Los saqueos de esta semana dejaron ver una vez más la facilidad con la que algunos mexicanos evaden al Estado de derecho. No es para sorprenderse, si consideramos que México es el país de América Latina donde la población está más presta a justificar conductas fuera de la ley.

El estudio Latinobarómetro 2016, realizado a poco más de 20 mil entrevistados en 18 países de América Latina, revela que 65 por ciento de los consultados en la región cree que “la gente debe obedecer las leyes sin excepción”. Este indicador de apego al Estado de derecho deja ver que de cada tres latinoamericanos, dos creen que las leyes deben seguirse bajo cualquier circunstancia.

En contraste, un tercio de los latinoamericanos cree que “hay ocasiones excepcionales en las que la gente puede seguir su conciencia, aunque eso signifique quebrar la ley”. Se trata de una proporción muy importante de entrevistados que opina que la ley es ajustable a la conciencia.

En el caso de México, el balance de opiniones es distinto. En nuestro país 56 por ciento de los entrevistados dijo que las leyes se deben obedecer sin excepción, mientras que 40 por ciento afirmó que se puede quebrar la ley si así lo dicta la conciencia.

Esta proporción de potencial desapego a la ley es la más alta en América Latina, apenas por encima de lo que se registra en Colombia y Venezuela, con 39 y 38 por ciento, respectivamente. En países como Guatemala y República Dominicana, la opinión de que la conciencia puede imperar sobre la ley representa la mitad que en México, con 21 y 20 por ciento.
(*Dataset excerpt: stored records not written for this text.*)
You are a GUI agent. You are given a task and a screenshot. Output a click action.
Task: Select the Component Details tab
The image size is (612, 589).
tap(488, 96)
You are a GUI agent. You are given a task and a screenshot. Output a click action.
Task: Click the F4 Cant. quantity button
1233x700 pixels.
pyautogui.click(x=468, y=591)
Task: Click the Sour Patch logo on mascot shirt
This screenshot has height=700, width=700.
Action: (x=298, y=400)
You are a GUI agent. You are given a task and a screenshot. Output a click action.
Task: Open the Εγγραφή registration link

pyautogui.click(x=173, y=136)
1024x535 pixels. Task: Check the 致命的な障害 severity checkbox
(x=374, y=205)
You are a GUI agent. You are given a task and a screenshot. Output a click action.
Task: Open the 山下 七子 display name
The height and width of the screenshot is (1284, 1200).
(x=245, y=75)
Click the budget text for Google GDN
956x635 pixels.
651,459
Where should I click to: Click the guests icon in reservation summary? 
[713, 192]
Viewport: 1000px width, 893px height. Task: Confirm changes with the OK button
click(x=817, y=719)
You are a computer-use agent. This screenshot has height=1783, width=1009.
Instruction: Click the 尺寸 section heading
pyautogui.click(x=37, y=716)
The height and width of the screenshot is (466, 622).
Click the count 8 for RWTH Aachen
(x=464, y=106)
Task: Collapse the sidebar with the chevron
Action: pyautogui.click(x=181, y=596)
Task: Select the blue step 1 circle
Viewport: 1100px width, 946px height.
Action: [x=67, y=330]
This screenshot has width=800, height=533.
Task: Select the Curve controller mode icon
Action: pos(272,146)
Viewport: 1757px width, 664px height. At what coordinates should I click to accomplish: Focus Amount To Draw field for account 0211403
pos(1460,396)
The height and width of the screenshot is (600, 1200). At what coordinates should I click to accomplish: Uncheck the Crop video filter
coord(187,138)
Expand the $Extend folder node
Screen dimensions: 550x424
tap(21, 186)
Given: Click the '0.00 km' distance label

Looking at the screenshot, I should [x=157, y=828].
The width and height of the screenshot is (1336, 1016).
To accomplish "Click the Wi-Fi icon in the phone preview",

Además de mostrar a los mexicanos como los menos apegados a la ley en toda la región latinoamericana, la encuesta también revela que las nuevas generaciones de mexicanos son las que más justifican la posibilidad de conductas ilegales.

Según la encuesta en México, quienes opinan que se puede seguir la conciencia por encima de las leyes representan 44 por ciento entre los entrevistados de edad 16 a 36 años, los llamados millenials, mientras que es de 36 por ciento entre los mayores de 36 años. Entre los de 16 a 25 años de edad el desapego a la legalidad alcanza 46 por ciento.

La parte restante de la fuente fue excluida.